# DATA EXTRACTS:
====================
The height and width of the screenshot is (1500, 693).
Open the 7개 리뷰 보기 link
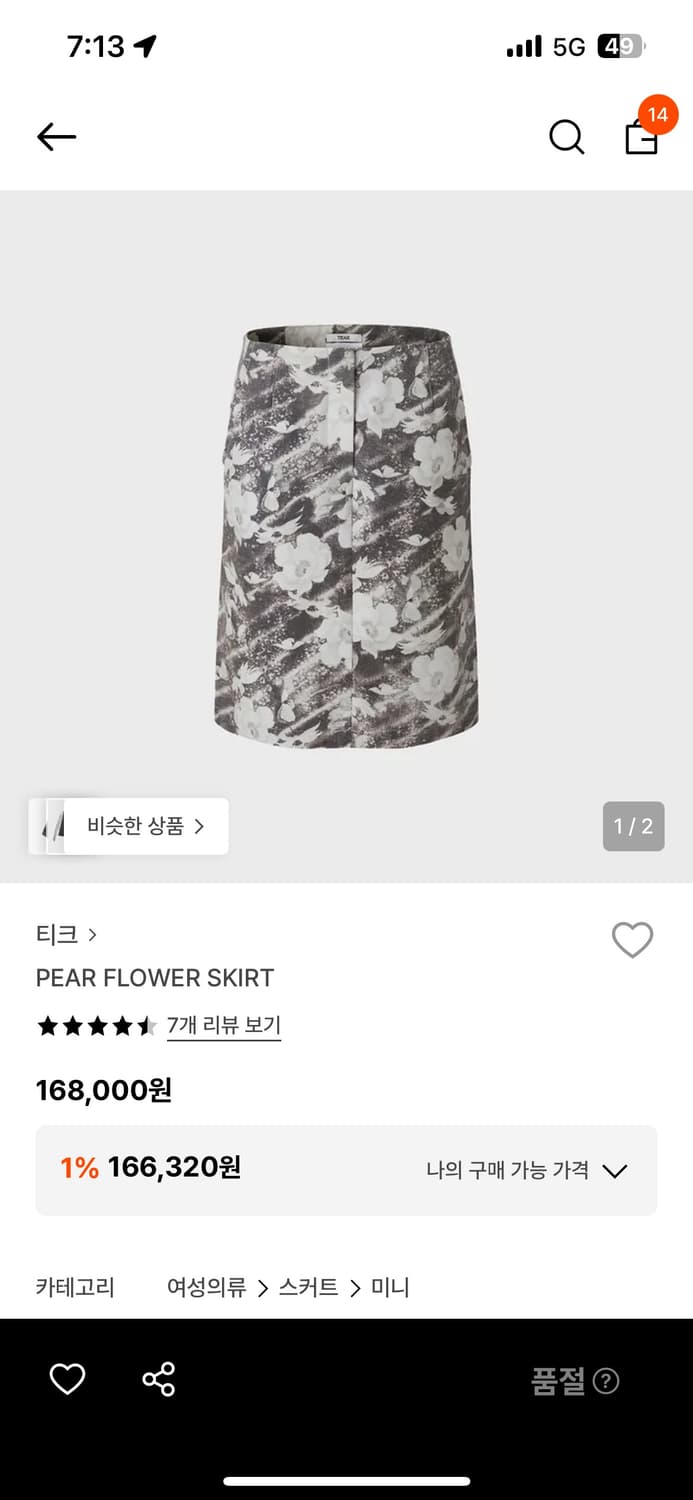point(223,1026)
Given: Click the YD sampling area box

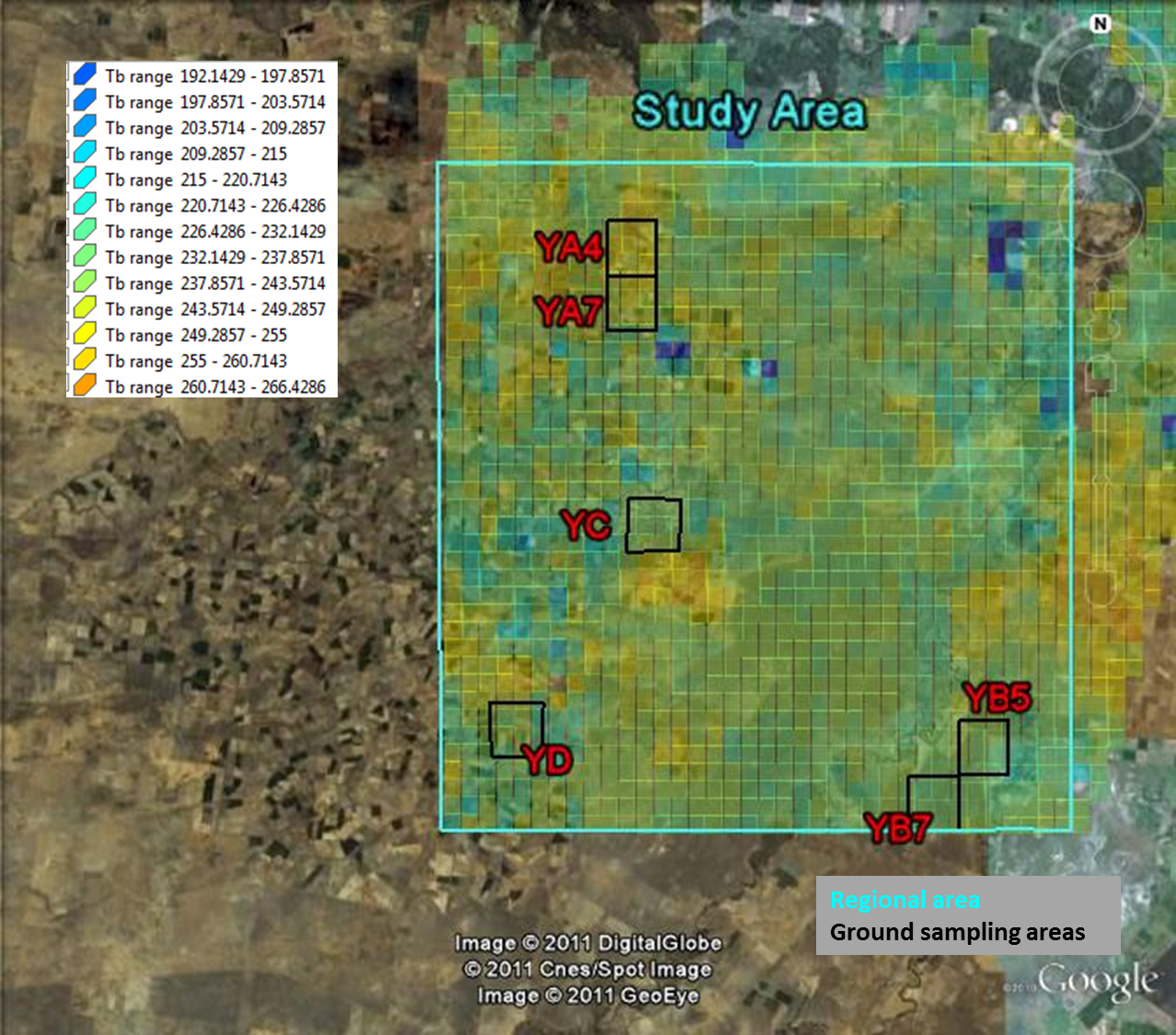Looking at the screenshot, I should coord(516,730).
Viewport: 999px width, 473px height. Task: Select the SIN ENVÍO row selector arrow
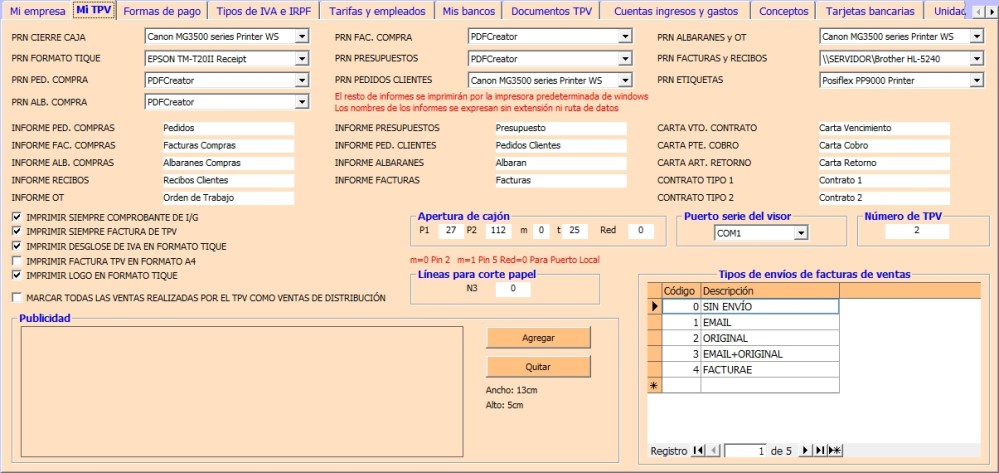tap(655, 307)
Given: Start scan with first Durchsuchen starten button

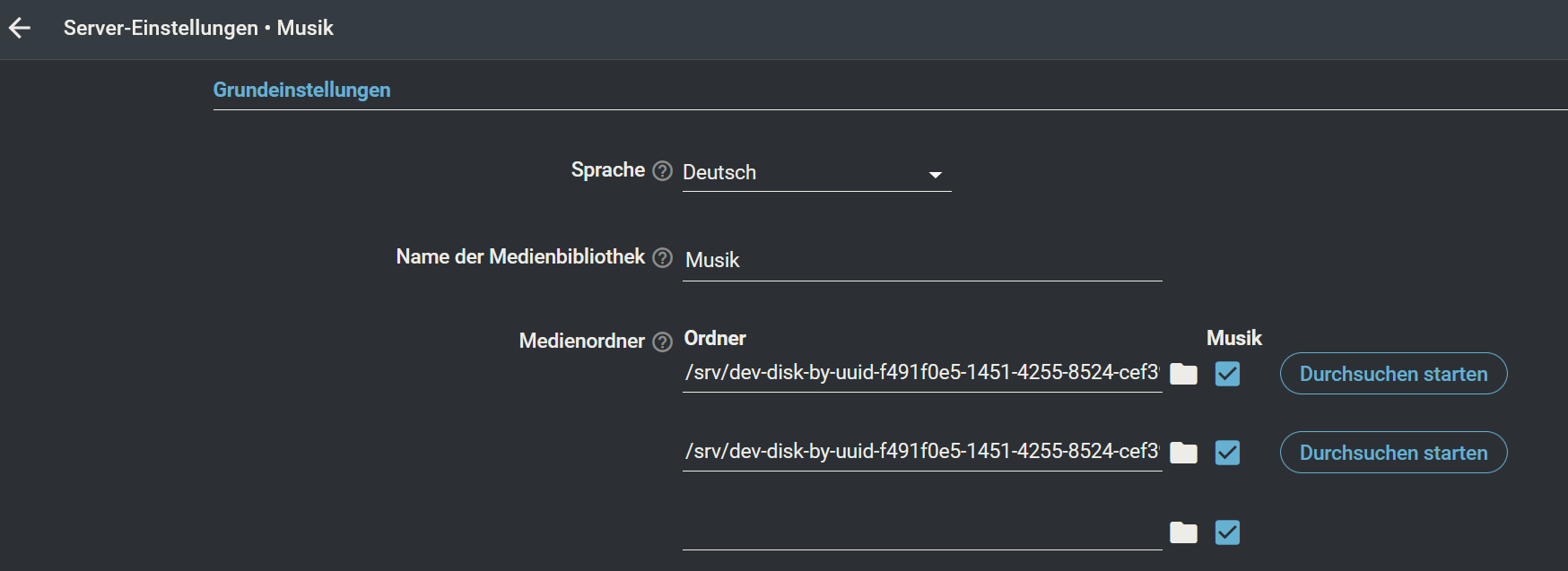Looking at the screenshot, I should click(x=1392, y=374).
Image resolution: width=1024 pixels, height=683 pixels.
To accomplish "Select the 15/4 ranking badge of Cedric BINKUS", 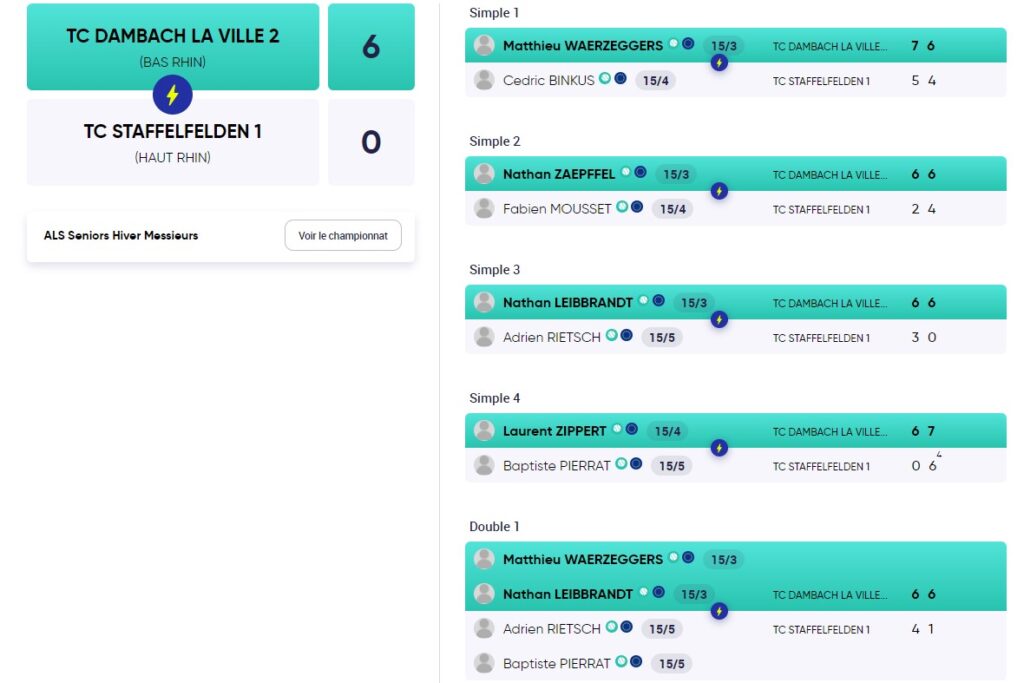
====================
# PROBLEM:
The answer is the complete set of records, copied exactly, with pictures omitted.

# ANSWER:
The height and width of the screenshot is (1500, 693).
Open the 7개 리뷰 보기 link
point(223,1026)
Given: Click the YD sampling area box

Looking at the screenshot, I should coord(516,730).
Viewport: 999px width, 473px height. Task: Select the SIN ENVÍO row selector arrow
tap(655, 307)
Given: Start scan with first Durchsuchen starten button

Looking at the screenshot, I should click(x=1392, y=374).
Image resolution: width=1024 pixels, height=683 pixels.
To accomplish "Select the 15/4 ranking badge of Cedric BINKUS", 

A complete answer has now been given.